C’est aussi l’idée d’une contre-culture ?
Tout à fait. Puisqu’on n’a pas l’esprit révolutionnaire, il ne nous reste que la musique.
C’est comme la méthadone qui remplace l’héroïne. Le rock remplace la révolution.
Comme dans Hamlet de Shakespeare que tu as déjà monté, La Mouette parle
des rapports entre un fils et sa mère. Comment l’as-tu abordé ?
Effectivement, c’est un conflit générationnel et je sais que Tchekhov qui avait vu, enfant,
une représentation d’Hamlet, était fasciné par Shakespeare. D’ailleurs, La Mouette en
est une sorte de variation, sauf que dans Hamlet, à la fin, ils sont tous morts. Dans La
Mouette, seul le fils meurt et les parents continuent de vivre. C’est beaucoup plus
déprimant. Je préfèrerais qu’ils soient tous morts ! (rires) Il y a un très beau livre de
l’auteur dramatique et poète Thomas Brach, Les fils meurent avant les pères.
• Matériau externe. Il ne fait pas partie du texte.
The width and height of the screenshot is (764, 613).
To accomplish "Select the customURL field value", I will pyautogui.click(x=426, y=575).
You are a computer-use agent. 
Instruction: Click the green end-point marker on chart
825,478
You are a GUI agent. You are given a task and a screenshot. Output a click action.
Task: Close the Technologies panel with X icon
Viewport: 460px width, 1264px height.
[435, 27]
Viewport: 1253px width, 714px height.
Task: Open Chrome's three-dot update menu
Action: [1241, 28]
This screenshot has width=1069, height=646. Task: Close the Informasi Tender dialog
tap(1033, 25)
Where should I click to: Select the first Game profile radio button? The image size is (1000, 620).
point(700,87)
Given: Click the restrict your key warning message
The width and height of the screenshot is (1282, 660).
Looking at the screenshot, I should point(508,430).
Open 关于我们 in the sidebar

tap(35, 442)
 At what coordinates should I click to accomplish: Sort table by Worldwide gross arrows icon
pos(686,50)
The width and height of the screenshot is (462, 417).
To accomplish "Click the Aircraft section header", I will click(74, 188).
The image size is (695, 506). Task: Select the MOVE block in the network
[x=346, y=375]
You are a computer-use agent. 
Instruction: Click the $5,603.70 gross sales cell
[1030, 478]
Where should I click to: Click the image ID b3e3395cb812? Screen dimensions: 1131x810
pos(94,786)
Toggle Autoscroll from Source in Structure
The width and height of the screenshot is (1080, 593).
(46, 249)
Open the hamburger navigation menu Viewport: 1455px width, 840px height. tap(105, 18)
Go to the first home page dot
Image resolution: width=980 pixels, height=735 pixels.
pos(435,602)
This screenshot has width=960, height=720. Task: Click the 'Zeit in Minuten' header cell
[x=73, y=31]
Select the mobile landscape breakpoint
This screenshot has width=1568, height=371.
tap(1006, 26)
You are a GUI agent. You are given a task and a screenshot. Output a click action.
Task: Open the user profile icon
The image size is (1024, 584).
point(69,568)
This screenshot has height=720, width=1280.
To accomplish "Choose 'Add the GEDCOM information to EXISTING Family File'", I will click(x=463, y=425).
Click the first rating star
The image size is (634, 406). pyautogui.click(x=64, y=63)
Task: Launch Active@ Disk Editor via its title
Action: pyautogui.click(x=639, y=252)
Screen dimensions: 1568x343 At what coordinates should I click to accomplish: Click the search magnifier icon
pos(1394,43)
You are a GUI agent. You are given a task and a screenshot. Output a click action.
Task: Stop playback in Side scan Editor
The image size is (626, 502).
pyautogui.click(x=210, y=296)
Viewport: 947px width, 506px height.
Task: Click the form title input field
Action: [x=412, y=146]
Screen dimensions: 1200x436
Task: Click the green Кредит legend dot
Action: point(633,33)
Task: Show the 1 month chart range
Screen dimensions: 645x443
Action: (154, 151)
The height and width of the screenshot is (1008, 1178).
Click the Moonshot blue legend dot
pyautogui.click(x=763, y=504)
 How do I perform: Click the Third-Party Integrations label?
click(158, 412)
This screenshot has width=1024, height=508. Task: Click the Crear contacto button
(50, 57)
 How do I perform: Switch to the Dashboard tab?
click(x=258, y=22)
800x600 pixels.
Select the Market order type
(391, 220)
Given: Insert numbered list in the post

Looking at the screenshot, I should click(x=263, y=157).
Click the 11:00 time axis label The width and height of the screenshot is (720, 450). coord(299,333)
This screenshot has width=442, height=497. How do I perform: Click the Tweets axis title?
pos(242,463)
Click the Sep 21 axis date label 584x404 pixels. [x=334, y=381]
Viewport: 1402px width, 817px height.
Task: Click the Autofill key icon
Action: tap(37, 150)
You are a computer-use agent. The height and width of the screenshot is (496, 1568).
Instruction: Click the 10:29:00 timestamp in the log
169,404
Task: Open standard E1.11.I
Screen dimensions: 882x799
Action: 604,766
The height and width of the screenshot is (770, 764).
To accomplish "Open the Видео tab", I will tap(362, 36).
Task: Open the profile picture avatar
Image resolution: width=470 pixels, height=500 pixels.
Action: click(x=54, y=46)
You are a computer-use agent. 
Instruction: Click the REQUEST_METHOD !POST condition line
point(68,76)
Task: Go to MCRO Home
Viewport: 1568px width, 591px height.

C’est le
signe d’une société décadente et mourante. La Mouette raconte cela aussi, mais
Tchekhov ne juge ni n’accuse personne et ne nous culpabilise pas non plus. Car ce n’est
pas seulement la faute de la génération parentale. Il faut aussi se demander si ce n’est
pas celle de Treplev. N’est-il pas trop faible, trop lâche ? La pièce parle aussi de la
faiblesse de la génération des fils et des filles d’aujourd’hui, un constat que je fais
également concernant le théâtre et ma génération. Même si les grands metteurs en
scène d’hier sont morts, les Peter Zadek, Claus Peymann et Peter Stein sont encore là.
Et quand ils ont commencé à faire du théâtre, la société était en révolte et en train de
changer, c’était Mai 68. Mais on vit une autre époque et si la scène théâtrale actuelle ne
bouge pas, c’est parce qu’on reflète la société. On est le miroir de l’époque.